Die australische Musik-Szene ist seit Jahren ein gutes Pflaster für Künstler, die sich dem elektronischen Genre verschrieben haben und fernab der europäischen Elektro-Kultur ihre ganz eigene Nische zum Experimentieren nutzen. Neben Bands wie The Presets oder PVT, die auch in Übersee ansehnliche Erfolge verbuchen konnten, gehört auch das Trio Seekae zu jenen Acts, deren kreatives Output sich einen Weg über den fünften Kontinent hinweg bis zu uns gebahnt hat. Im Spätsommer diesen Jahres veröffentlichte die Band ihr mittlerweile drittes Studioalbum namens „The Worry“.
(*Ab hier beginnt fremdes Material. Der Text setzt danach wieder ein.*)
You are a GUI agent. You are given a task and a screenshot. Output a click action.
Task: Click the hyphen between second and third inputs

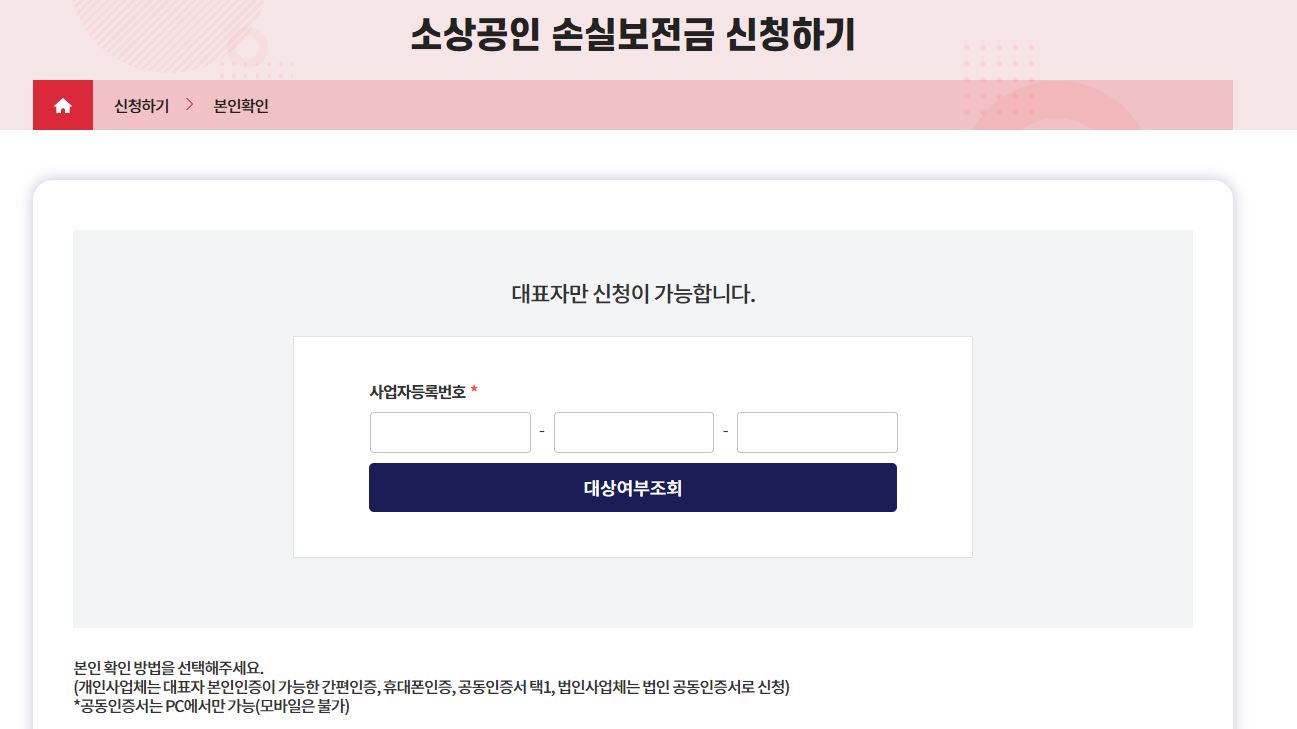pos(725,431)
Grund zur Sorge mussten die in Sydney und London beheimateten Musiker nicht haben als sie im Rahmen ihrer Tour für ihr Live-Debüt in Berlin anreisten. Längst haben sie den Status eines Geheimtipps hinter sich gelassen und sich eine respektable Fanbase erspielt. So verwunderte es auch nicht, dass ihre Show in der Kantine am Berghain vorab ein „Ausverkauft!“ meldete und man sich kurz vor Beginn des Konzerts allenfalls mit Geduld durch die Räumlichkeiten schlängeln konnte.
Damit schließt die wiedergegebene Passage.